*** RECORDS SUPPLIED Section Begins ***
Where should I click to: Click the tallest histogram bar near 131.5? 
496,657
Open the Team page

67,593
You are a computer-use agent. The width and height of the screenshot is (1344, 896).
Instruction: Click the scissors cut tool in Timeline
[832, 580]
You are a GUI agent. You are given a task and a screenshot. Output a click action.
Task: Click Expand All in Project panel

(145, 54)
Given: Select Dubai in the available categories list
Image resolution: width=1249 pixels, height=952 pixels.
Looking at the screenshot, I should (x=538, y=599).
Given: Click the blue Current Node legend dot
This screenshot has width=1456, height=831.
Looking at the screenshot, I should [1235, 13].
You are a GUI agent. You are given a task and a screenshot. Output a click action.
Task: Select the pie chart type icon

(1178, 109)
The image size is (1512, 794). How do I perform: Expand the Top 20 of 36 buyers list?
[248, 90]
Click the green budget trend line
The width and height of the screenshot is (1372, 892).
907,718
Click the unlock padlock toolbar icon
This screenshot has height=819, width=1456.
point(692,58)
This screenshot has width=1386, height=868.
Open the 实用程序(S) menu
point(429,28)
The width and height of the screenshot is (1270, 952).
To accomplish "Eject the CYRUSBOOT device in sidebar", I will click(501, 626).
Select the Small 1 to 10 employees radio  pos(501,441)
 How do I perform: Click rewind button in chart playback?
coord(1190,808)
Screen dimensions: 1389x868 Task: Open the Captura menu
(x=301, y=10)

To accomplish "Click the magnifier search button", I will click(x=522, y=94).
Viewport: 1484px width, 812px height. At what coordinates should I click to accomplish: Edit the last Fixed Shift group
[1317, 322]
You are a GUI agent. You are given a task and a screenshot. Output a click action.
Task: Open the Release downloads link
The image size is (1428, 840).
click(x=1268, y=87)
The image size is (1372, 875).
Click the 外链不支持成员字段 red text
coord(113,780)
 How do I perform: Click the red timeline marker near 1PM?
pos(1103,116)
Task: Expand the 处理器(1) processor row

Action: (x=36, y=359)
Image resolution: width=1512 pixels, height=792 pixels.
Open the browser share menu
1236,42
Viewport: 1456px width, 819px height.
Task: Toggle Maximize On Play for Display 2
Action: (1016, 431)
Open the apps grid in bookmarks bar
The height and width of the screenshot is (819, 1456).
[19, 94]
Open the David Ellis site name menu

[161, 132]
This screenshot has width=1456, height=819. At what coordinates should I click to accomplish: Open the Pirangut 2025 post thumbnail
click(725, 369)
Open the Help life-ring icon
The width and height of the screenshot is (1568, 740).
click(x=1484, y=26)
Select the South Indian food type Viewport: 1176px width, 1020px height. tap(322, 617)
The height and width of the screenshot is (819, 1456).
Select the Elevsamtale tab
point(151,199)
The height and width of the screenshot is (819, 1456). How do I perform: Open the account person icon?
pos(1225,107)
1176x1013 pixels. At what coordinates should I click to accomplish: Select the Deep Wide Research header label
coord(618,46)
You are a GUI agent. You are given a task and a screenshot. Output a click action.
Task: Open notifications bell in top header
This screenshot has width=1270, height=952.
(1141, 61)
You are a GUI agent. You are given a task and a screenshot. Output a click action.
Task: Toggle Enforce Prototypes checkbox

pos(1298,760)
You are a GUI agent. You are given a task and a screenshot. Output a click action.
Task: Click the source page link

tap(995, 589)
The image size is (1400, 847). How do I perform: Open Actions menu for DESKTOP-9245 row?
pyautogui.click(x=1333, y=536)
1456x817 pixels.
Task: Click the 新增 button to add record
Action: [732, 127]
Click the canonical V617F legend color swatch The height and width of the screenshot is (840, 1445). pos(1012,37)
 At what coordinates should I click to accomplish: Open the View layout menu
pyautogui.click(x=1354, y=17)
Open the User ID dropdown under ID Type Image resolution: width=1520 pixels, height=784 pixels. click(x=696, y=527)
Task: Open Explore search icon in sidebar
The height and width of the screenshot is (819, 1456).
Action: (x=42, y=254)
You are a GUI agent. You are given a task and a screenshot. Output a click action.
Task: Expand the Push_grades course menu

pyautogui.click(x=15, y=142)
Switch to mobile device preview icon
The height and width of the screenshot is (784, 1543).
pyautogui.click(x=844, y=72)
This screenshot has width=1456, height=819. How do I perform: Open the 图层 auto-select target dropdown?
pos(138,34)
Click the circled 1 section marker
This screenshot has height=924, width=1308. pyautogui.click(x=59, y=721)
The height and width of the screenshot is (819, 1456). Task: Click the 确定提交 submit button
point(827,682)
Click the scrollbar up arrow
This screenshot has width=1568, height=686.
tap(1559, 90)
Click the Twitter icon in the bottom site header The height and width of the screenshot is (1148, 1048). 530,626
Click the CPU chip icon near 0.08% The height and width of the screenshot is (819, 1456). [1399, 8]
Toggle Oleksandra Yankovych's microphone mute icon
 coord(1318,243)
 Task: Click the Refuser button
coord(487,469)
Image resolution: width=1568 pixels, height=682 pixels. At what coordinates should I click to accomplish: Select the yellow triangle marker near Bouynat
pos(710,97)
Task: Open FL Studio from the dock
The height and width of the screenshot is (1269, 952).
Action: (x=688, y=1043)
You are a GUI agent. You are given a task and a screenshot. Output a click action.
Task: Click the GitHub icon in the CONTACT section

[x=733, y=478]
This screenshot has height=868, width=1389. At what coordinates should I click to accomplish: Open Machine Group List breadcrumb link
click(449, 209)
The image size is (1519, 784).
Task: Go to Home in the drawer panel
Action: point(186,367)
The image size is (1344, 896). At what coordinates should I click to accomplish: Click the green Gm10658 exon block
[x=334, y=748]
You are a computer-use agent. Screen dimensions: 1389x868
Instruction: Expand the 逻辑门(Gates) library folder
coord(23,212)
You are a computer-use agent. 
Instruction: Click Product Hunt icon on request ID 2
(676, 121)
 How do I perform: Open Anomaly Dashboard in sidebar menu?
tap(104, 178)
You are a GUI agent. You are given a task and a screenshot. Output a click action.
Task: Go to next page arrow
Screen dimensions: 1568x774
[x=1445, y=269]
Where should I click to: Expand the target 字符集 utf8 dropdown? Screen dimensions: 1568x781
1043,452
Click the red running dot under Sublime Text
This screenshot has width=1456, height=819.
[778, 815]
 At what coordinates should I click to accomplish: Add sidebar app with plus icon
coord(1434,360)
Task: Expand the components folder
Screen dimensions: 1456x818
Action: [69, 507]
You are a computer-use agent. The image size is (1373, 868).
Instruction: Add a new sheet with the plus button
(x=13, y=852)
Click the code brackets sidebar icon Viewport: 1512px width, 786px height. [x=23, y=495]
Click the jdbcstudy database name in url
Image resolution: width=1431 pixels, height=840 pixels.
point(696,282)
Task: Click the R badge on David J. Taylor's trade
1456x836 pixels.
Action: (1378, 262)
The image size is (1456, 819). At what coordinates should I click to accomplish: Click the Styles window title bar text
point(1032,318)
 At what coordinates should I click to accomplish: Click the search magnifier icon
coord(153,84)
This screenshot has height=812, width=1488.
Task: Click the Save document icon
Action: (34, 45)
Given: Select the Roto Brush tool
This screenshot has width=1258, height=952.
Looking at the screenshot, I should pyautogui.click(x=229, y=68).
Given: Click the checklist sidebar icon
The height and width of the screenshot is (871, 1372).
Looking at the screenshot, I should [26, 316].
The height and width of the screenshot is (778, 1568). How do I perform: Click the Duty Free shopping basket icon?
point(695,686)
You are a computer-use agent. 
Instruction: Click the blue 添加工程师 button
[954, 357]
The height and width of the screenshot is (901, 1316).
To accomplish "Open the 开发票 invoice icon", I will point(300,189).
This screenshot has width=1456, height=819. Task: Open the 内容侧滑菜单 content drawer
*** RECORDS SUPPLIED Section Ends ***
▶ _WHAT THE TASK REQUIRES_
In the listing above, find the line with "The image size is (1344, 896)." and the line with "Given: Select the Roto Brush tool"; set down exactly those two lines and every line between them, nothing more.

▶ _EXPECTED ANSWER_
The image size is (1344, 896). At what coordinates should I click to accomplish: Click the green Gm10658 exon block
[x=334, y=748]
You are a computer-use agent. Screen dimensions: 1389x868
Instruction: Expand the 逻辑门(Gates) library folder
coord(23,212)
You are a computer-use agent. 
Instruction: Click Product Hunt icon on request ID 2
(676, 121)
 How do I perform: Open Anomaly Dashboard in sidebar menu?
tap(104, 178)
You are a GUI agent. You are given a task and a screenshot. Output a click action.
Task: Go to next page arrow
Screen dimensions: 1568x774
[x=1445, y=269]
Where should I click to: Expand the target 字符集 utf8 dropdown? Screen dimensions: 1568x781
1043,452
Click the red running dot under Sublime Text
This screenshot has width=1456, height=819.
[778, 815]
 At what coordinates should I click to accomplish: Add sidebar app with plus icon
coord(1434,360)
Task: Expand the components folder
Screen dimensions: 1456x818
Action: [69, 507]
You are a computer-use agent. The image size is (1373, 868).
Instruction: Add a new sheet with the plus button
(x=13, y=852)
Click the code brackets sidebar icon Viewport: 1512px width, 786px height. [x=23, y=495]
Click the jdbcstudy database name in url
Image resolution: width=1431 pixels, height=840 pixels.
point(696,282)
Task: Click the R badge on David J. Taylor's trade
1456x836 pixels.
Action: (1378, 262)
The image size is (1456, 819). At what coordinates should I click to accomplish: Click the Styles window title bar text
point(1032,318)
 At what coordinates should I click to accomplish: Click the search magnifier icon
coord(153,84)
This screenshot has height=812, width=1488.
Task: Click the Save document icon
Action: (34, 45)
Given: Select the Roto Brush tool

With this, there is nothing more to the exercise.